Assigned task
Leaving out the pictures, write out exactly each line from the line with "Salve meu nome, e-mail" through the close of the listing below.

------------------------------------

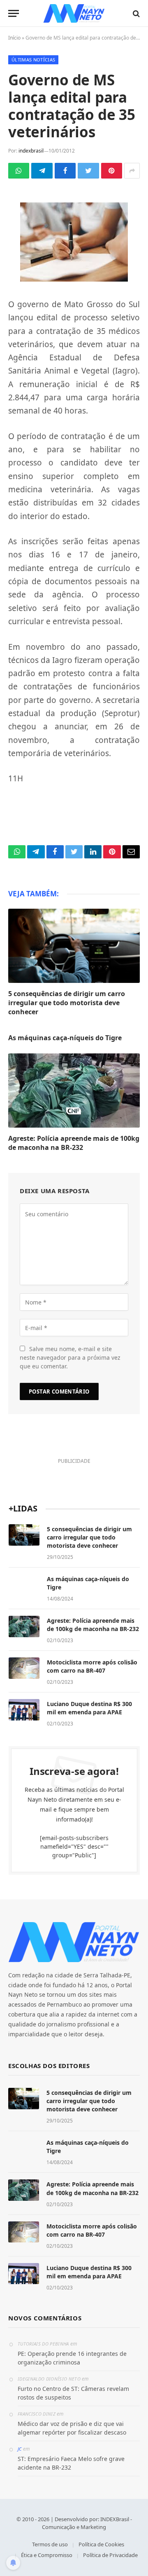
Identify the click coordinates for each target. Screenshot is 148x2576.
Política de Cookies (101, 2544)
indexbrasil (31, 150)
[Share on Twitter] (88, 171)
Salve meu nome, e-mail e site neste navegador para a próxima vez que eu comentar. (70, 1357)
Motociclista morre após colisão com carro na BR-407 (92, 1666)
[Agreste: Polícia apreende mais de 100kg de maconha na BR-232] (74, 1090)
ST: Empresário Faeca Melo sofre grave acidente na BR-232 (71, 2463)
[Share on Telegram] (41, 171)
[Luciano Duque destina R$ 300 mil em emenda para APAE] (24, 1709)
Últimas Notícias (33, 59)
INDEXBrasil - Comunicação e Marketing (87, 2523)
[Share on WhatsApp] (18, 171)
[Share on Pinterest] (111, 171)
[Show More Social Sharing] (132, 171)
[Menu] (13, 13)
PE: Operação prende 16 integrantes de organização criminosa (72, 2358)
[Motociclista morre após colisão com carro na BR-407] (24, 1668)
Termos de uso (50, 2544)
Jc (20, 2449)
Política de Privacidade (110, 2555)
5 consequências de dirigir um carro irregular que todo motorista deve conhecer (66, 1002)
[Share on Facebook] (65, 171)
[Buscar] (135, 13)
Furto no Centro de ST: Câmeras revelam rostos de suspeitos (73, 2393)
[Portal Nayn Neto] (74, 13)
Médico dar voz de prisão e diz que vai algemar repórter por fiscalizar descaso (72, 2428)
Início (14, 37)
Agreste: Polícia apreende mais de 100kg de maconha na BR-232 (73, 1143)
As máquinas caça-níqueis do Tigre (65, 1037)
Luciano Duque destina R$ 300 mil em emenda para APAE (89, 1708)
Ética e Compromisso (46, 2555)
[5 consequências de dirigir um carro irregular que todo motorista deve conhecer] (74, 946)
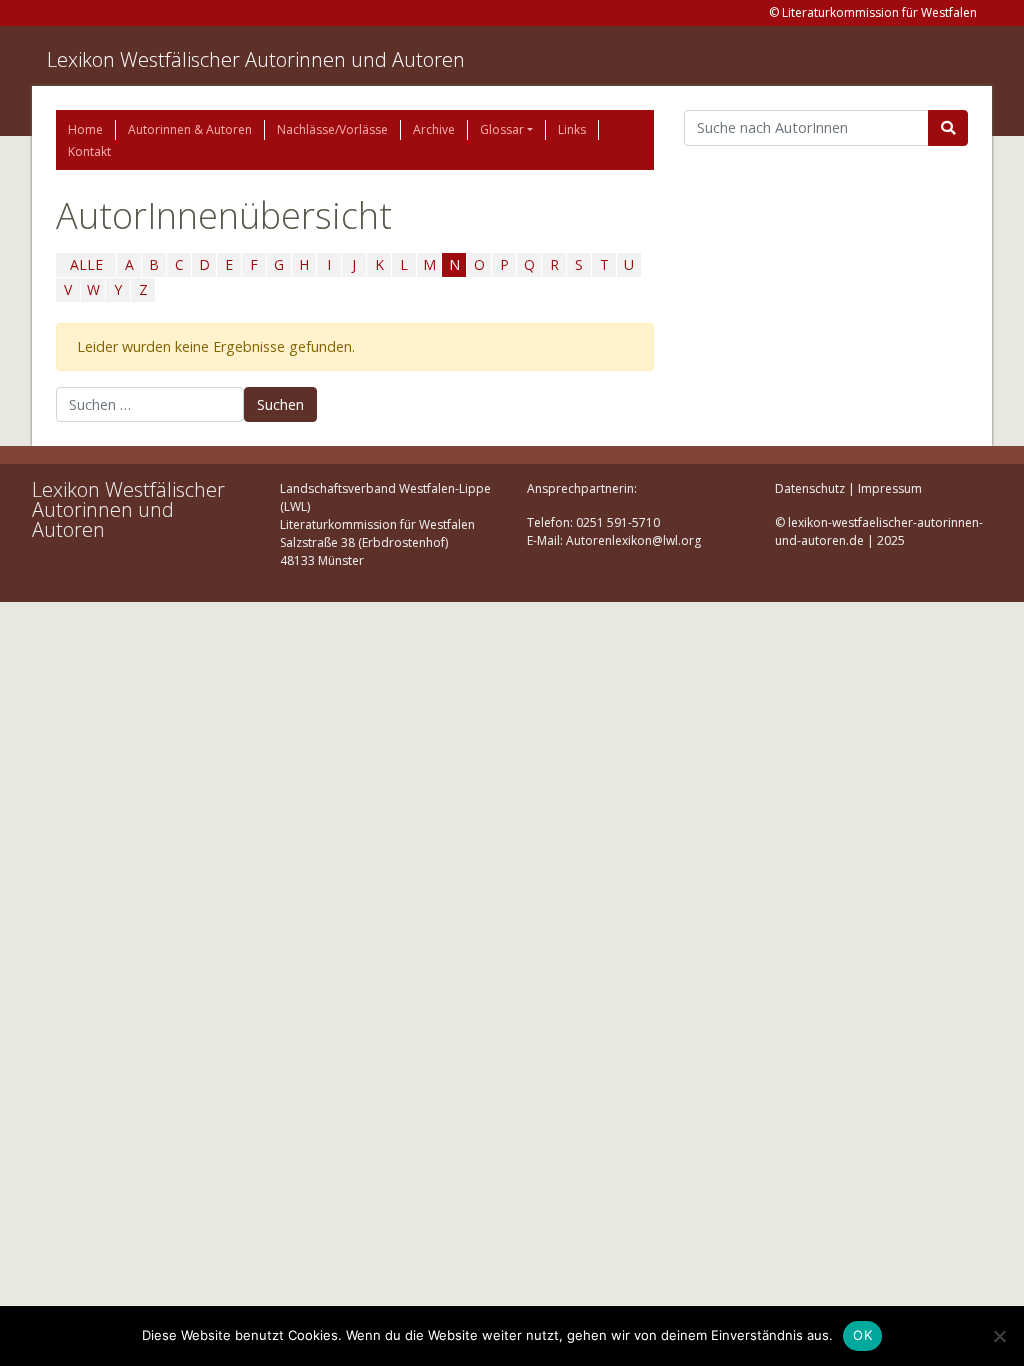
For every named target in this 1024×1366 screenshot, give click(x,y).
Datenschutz (810, 488)
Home (85, 129)
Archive (434, 129)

------------------------------------

Result for this exercise
Salve meu nome, e-mail e site neste navegador para a próxima vez que eu comentar. (70, 1357)
Motociclista morre após colisão com carro na BR-407 (92, 1666)
[Agreste: Polícia apreende mais de 100kg de maconha na BR-232] (74, 1090)
ST: Empresário Faeca Melo sofre grave acidente na BR-232 (71, 2463)
[Share on Telegram] (41, 171)
[Luciano Duque destina R$ 300 mil em emenda para APAE] (24, 1709)
Últimas Notícias (33, 59)
INDEXBrasil - Comunicação e Marketing (87, 2523)
[Share on WhatsApp] (18, 171)
[Share on Pinterest] (111, 171)
[Show More Social Sharing] (132, 171)
[Menu] (13, 13)
PE: Operação prende 16 integrantes de organização criminosa (72, 2358)
[Motociclista morre após colisão com carro na BR-407] (24, 1668)
Termos de uso (50, 2544)
Jc (20, 2449)
Política de Privacidade (110, 2555)
5 consequências de dirigir um carro irregular que todo motorista deve conhecer (66, 1002)
[Share on Facebook] (65, 171)
[Buscar] (135, 13)
Furto no Centro de ST: Câmeras revelam rostos de suspeitos (73, 2393)
[Portal Nayn Neto] (74, 13)
Médico dar voz de prisão e diz que vai algemar repórter por fiscalizar descaso (72, 2428)
Início (14, 37)
Agreste: Polícia apreende mais de 100kg de maconha na BR-232 (73, 1143)
As máquinas caça-níqueis do Tigre (65, 1037)
Luciano Duque destina R$ 300 mil em emenda para APAE (89, 1708)
Ética e Compromisso (46, 2555)
[5 consequências de dirigir um carro irregular que todo motorista deve conhecer] (74, 946)
For every named target in this 1024×1366 screenshot, give click(x,y).
Datenschutz (810, 488)
Home (85, 129)
Archive (434, 129)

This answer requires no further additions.